Let's talk about what's actually at stake here. Inflation has been quietly devouring purchasing power for years. If your money is parked in a savings account earning 4-5% while real inflation eats into those gains, you're running on a treadmill. You're not losing money on paper, but you're not truly building wealth either. The instinct to look beyond the basics is a sound one.
So what should young San Franciscans actually consider?
First, be wary of anyone promising active trading strategies that "beat the market." The data overwhelmingly shows that low-cost index funds outperform most actively managed portfolios over time. It's boring. It works. Second, financial literacy is genuinely one of the highest-ROI investments you can make — books like The Psychology of Money by Morgan Housel or A Random Walk Down Wall Street are worth more than most paid courses. Third, the rise of AI tools for financial modeling is interesting, but treat them as supplements, not substitutes, for understanding fundamentals.

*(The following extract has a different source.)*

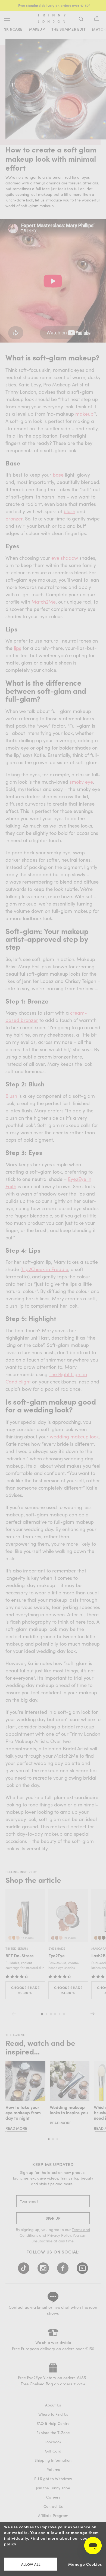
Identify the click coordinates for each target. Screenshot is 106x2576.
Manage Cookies (85, 2564)
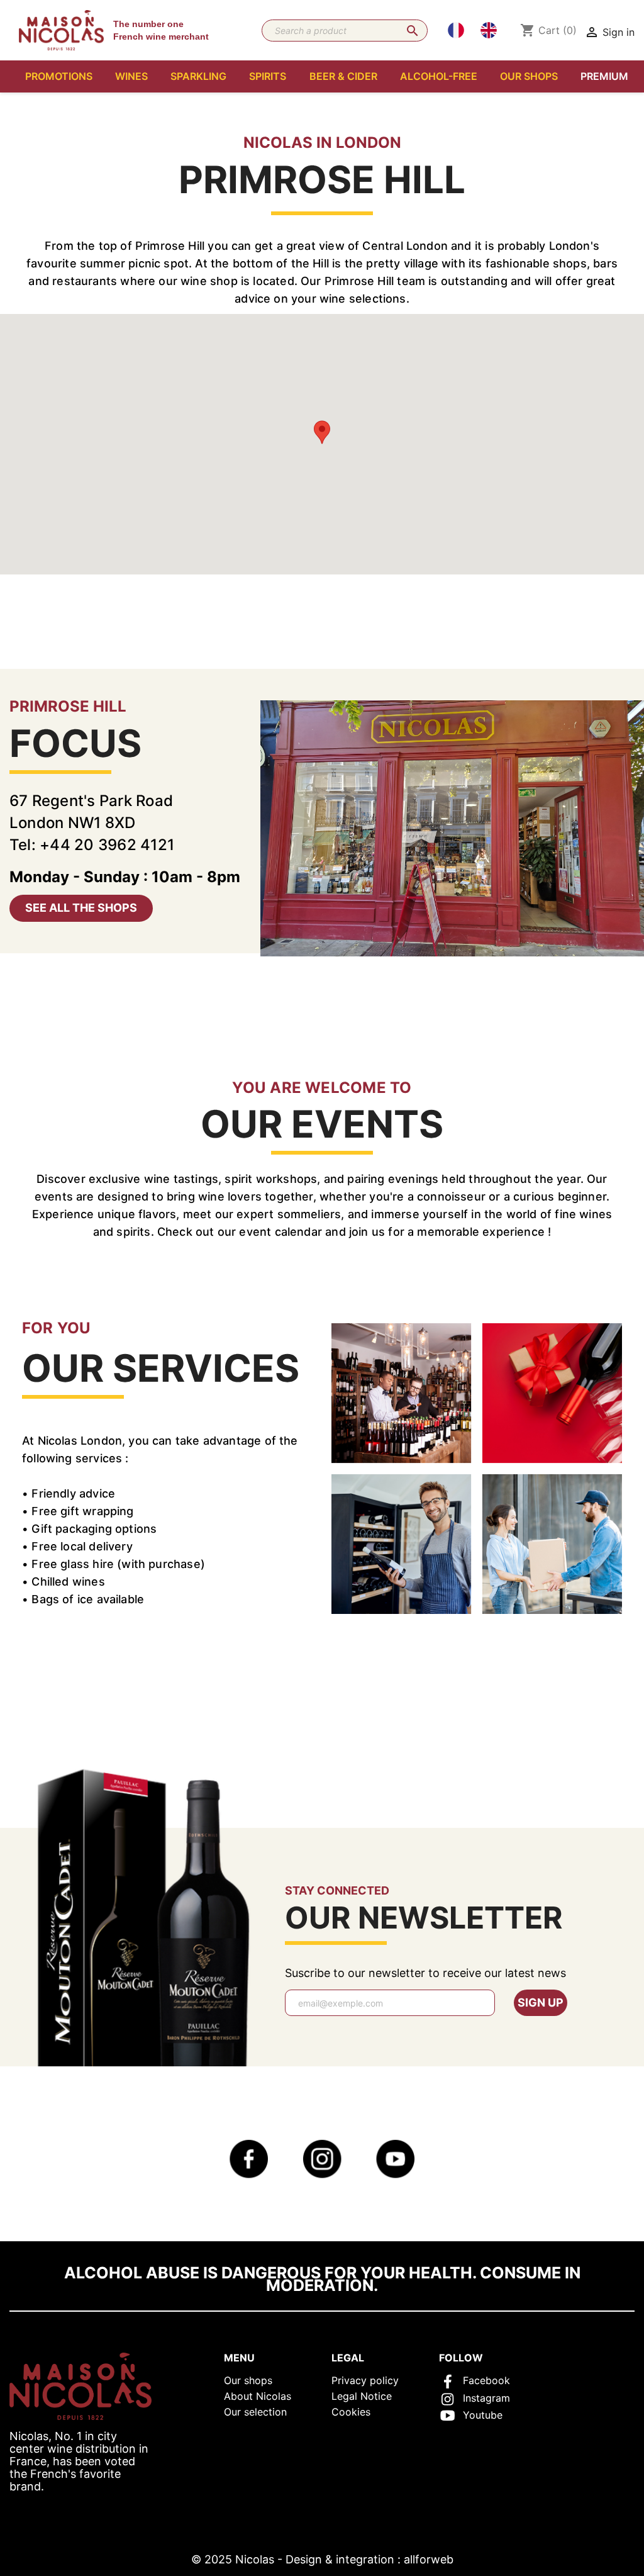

Here's the fiscal conservative take: nobody — not the government, not your employer, not Social Security — is going to build wealth for you. The sooner young people internalize that personal financial responsibility is the ultimate form of self-reliance, the better off they'll be.
The fact that someone in their 20s in one of the most expensive cities in America is thinking this way? That's not just smart. That's the kind of individual initiative that actually moves the needle.